The Future of the United Nations
Danilo Türk, Former President of Slovenia and Veteran U.N. Diplomat, Discusses the Prospects for Multilateral Cooperation as Part of the Center on Global Governance's Fall Speaker Series at Columbia Law School
New York, September 30, 2013—The United Nations has made great strides in promoting security, development, and human rights in recent decades and is poised to take on even more ambitious initiatives, said Danilo Türk, former president of Slovenia and long-time U.N. diplomat, in a Sept. 19 presentation at Columbia Law School.
|Former Slovenian president Danilo Türk|
Türk, whose distinguished tenure at the U.N. included five years as Assistant Secretary-General for Political Affairs and two terms as president of the Security Council, compared today’s U.N. to an 1805 memorandum by the British politician William Pitt the Younger that helped pioneer collective security agreements between nations.
“One can think about the future only when thinking properly about the past,” said Türk, who addressed students and faculty as a guest of the Law School’s Center on Global Governance. “After two centuries, multilateralism is no longer optional, but essential.”
Türk described how the U.N.’s first several decades were shaped by the Cold War, and how the collapse of the U.S.S.R. presented challenges and opportunities for diplomats.
“My hypothesis is that, after the end of the Cold War, the international scene has become more complicated,” Türk said. “The end of the Cold War created great expectations for diplomacy that did not fully materialize, as many resolutions were not followed by real actions.”
In recent years, the U.N. has been working on developing best practices for balancing diplomacy with force, Türk explained, including empowering a brigade of peacekeepers in the Congo with tools and authorization to execute targeted offensives that go beyond self-defense to tactically support peace and order.

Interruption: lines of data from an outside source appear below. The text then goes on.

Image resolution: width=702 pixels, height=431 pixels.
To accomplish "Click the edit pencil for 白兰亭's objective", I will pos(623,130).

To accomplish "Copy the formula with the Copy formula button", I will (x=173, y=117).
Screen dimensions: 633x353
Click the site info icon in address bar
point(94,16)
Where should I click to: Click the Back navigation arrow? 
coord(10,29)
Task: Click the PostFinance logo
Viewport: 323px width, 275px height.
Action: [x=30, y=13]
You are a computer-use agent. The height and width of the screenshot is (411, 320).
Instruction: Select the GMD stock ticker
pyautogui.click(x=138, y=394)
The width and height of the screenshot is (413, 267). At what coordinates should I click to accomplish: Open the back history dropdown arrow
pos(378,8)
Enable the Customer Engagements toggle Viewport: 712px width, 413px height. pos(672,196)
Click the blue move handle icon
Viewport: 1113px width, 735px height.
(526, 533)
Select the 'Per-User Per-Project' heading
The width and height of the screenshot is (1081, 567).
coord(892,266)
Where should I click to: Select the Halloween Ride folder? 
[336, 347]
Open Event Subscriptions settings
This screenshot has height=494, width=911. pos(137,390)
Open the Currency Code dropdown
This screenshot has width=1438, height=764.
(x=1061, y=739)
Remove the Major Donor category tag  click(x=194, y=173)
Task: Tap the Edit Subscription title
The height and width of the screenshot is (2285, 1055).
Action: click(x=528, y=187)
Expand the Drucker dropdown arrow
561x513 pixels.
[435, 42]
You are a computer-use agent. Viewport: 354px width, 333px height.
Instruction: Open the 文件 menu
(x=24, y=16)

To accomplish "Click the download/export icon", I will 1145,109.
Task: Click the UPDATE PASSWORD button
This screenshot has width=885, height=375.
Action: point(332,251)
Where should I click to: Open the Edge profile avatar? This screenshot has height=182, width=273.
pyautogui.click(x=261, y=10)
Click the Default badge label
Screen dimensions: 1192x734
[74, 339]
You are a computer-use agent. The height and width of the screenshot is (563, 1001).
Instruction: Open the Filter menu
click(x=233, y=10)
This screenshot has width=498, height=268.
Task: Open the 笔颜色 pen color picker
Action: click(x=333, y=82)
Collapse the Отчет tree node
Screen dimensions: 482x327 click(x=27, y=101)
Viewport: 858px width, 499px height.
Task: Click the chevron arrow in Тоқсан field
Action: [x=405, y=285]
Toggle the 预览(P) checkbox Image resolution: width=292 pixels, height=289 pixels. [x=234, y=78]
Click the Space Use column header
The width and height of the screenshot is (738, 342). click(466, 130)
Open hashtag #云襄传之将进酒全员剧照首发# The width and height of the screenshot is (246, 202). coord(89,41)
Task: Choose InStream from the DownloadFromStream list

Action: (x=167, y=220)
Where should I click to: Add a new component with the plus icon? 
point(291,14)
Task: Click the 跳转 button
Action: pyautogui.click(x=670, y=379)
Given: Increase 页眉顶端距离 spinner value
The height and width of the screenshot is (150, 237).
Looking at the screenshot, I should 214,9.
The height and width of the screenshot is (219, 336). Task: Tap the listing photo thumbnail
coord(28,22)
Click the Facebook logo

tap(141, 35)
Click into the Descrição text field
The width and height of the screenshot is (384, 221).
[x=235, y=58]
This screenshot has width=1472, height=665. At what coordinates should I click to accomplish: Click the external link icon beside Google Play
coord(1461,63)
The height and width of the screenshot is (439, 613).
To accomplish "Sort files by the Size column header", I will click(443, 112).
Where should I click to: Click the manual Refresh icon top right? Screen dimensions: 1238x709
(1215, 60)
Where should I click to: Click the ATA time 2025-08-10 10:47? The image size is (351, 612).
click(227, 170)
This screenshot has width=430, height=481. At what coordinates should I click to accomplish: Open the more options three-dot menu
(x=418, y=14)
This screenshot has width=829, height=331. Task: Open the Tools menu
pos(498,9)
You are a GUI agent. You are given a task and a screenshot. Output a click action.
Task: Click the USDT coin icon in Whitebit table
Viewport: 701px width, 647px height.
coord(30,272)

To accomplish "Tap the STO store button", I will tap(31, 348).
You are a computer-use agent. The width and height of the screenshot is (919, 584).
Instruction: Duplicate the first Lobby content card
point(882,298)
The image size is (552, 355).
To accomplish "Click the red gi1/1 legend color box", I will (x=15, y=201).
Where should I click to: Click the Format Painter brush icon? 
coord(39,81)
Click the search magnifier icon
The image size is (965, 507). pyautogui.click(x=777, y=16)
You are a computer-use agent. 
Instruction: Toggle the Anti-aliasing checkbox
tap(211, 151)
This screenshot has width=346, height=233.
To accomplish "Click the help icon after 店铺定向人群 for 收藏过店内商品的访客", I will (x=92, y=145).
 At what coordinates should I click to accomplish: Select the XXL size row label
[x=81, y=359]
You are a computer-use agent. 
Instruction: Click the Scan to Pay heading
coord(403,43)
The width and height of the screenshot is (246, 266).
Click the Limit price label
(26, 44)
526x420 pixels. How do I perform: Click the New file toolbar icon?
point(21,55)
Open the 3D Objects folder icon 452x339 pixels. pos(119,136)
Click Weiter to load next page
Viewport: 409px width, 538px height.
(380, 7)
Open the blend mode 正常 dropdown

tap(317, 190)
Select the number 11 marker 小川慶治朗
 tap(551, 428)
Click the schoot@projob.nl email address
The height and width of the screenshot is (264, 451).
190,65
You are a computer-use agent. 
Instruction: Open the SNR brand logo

The U.N. also has been honing its ability to conceptualize and measure development, implementing indicators that allow for better assessment and comparison of projects, which in turn have spurred more ambitious goals, such as eliminating extreme poverty by 2030.
Türk said that some of the most impressive progress has come in the rise of human rights awareness around the world, far beyond what he saw working in the field during the 1980s. The advance of human rights, he suggested, is a hopeful sign for the future.
Michael Doyle, the Harold Brown Professor of International Affairs, Law, and Political Science and co-chair of the Center on Global Governance, introduced Türk. The presentation was part of the center’s fall speaker series.